U.S. ARMY LT. WILLIAM J. STYLES (right) and Capt. Richard Carey, 350th Bomb Squadron operations officer, and stand on the Danish fishing boat Bertha, with a man believed to be the fishing captain behind them. The ship rescued them after their plane, the Duration Plus Six, crashed in the North Sea due to heavy flak damage. They were captured shortly afterward. Lt. Styles was a prisoner of war until 1945.
The letter Ms. Berkery found among her father's possessions.
BY LINDA BERKERY
Memorial Day arrives between the last Sunday of Easter and Pentecost this year. But when I reflect on Memorial Day, I must go all the way back to Lent.
My father, Bill Styles, died in March 1975. Every March, I sort through his papers. This year, I found a fragile envelope tucked away at the back of his journal.
Four photos fell out, dated 1943. My heart jumped when I saw my father wearing torn clothing, leaning on a boat rail, strong waves pounding in the background. These were photos from the rescue.
"I remember you very well." Those five words from a stranger flew off the page as I read a letter I had never seen before. It was sent from the fisherman who saved my father from drowning when his B-17 crashed in the North Sea on July 25, 1943.
The skipper asked my father if the wounded men survived the war. He remembered them by name. My Lenten prayer became a search for the family of the skipper so I could return the letter and share the photos.
I knew a bit of the story. As I child, I pictured a kindly, Apostle-like fisherman with a boat close to shore. Dad was safe, I thought, but he became a prisoner, so maybe the fisherman wasn't that great after all. My child's mind never quite grasped the impact of the day.
As the plane "mushed" into the sea, copilot Dad and the pilot escaped. Two severely injured men were pushed through an overhead escape hatch by the rest of the crew. Those six brave "pushers" went down with the sinking plane.
Dad didn't know that a Danish fisherman and his crew had watched his plane drop through the sky. The skipper literally became a biblical "fisher of men." He saved them, comforted their spirits with smiles and set broken bones with splints made of fish crates.
One fisherman took photos. Dad gave him silk maps from his escape-evasion kit as a token of gratitude. They shared stories, broke bread and surely prayed. As they reached the shore, the skipper expressed sympathy, but threats to his own family meant that Dad was turned over to the authorities and spent nearly two years in a German POW camp.
Dad's story revealed Christ to me at every turn. As I heard Jesus weeping for His friend, Lazarus, I saw Dad's tears as his crewmates died. As I read of the agony in the garden, my father's fear came to mind. When I remembered Veronica wiping the face of Jesus, I reflected on the courageous woman at the pier who approached Dad, recording his name and address -- and then wrote an account for the underground press in Denmark and kept the rescue story alive.
When I heard the crowds on Palm Sunday, I heard the Danes greeting Dad at sunrise, happy to see he had survived the crash. I heard their outraged protests when the German officials refused to treat the two men who were injured. My father handed over his only possessions: a crucifix on a chain, a cross, a watch and his dog tags.

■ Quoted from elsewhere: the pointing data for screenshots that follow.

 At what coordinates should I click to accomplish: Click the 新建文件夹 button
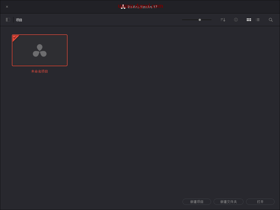click(228, 202)
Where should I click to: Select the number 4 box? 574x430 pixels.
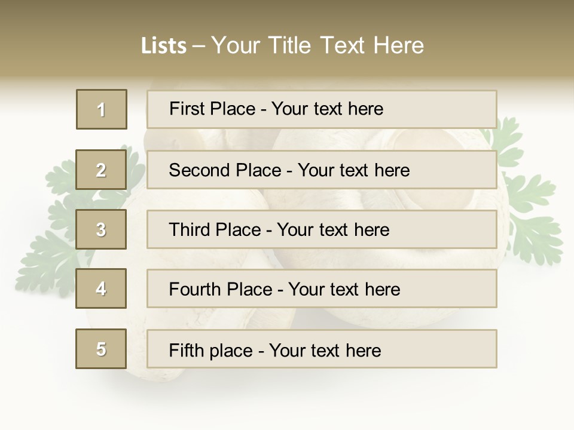[x=101, y=288]
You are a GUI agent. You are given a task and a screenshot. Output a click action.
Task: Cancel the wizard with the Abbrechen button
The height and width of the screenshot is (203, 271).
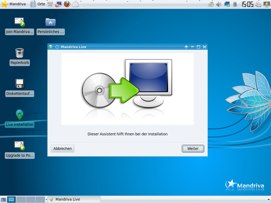coord(62,149)
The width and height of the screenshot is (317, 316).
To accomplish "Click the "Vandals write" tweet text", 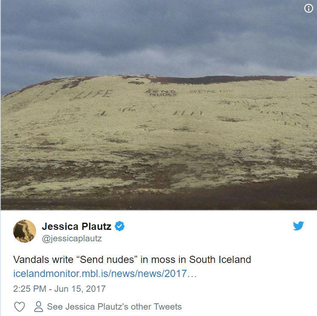I will 43,260.
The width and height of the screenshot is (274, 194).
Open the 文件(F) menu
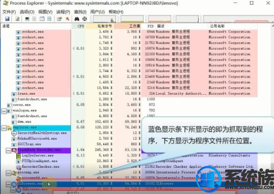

Dad had been brought before guards, interrogated and confined in a POW camp, yet he held no bitterness. My father only told me of the kindness of the Danish fishermen and the beauty of the German forest.
At the Easter vigil, when I watched an adult kneel in the baptismal font for his baptism, I thought of my father in the waters of the frigid North Sea -- both men experiencing a new life. On Easter Tuesday, when I heard about Mary Magdalene searching at the empty tomb, I thought of my mother waiting at home, believing my father was dead.
During Easter week, connections spread. A Danish newspaper printed a two-page story online about Dad's rescue and my search. I found the skipper's daughter within hours. She had never heard the story or seen the photos, but heard the good news with great joy.
For the 50 days of the Easter season, my prayer took a modern twist. I made friends from around the world. I prayed in texts, in phone calls from Denmark, with families on Facebook and in poems with historians. Strangers became sisters when the daughters of the rescued crew members from 1943 communicated by social media in 2017.
Pentecost reminds us that language is not a barrier to kindness and love. I have found that truth. Several Danish families will soon come to America to greet the families of the four men rescued by their fathers. It will be an honor to embrace them.
On Memorial Day, I will place flowers and flags on my father's grave: the American flag and the Danish flag. I will open a package sent from Denmark and touch my father's silk map, the map he entrusted in 1943 to a kind fisherman. And I will place a cross over that map in gratitude, because the story of Dad's rescue leads to and flows from the cross of Christ.
(Ms. Berkery is pastoral associate for adult faith formation at Our Lady of the Assumption parish in Latham.)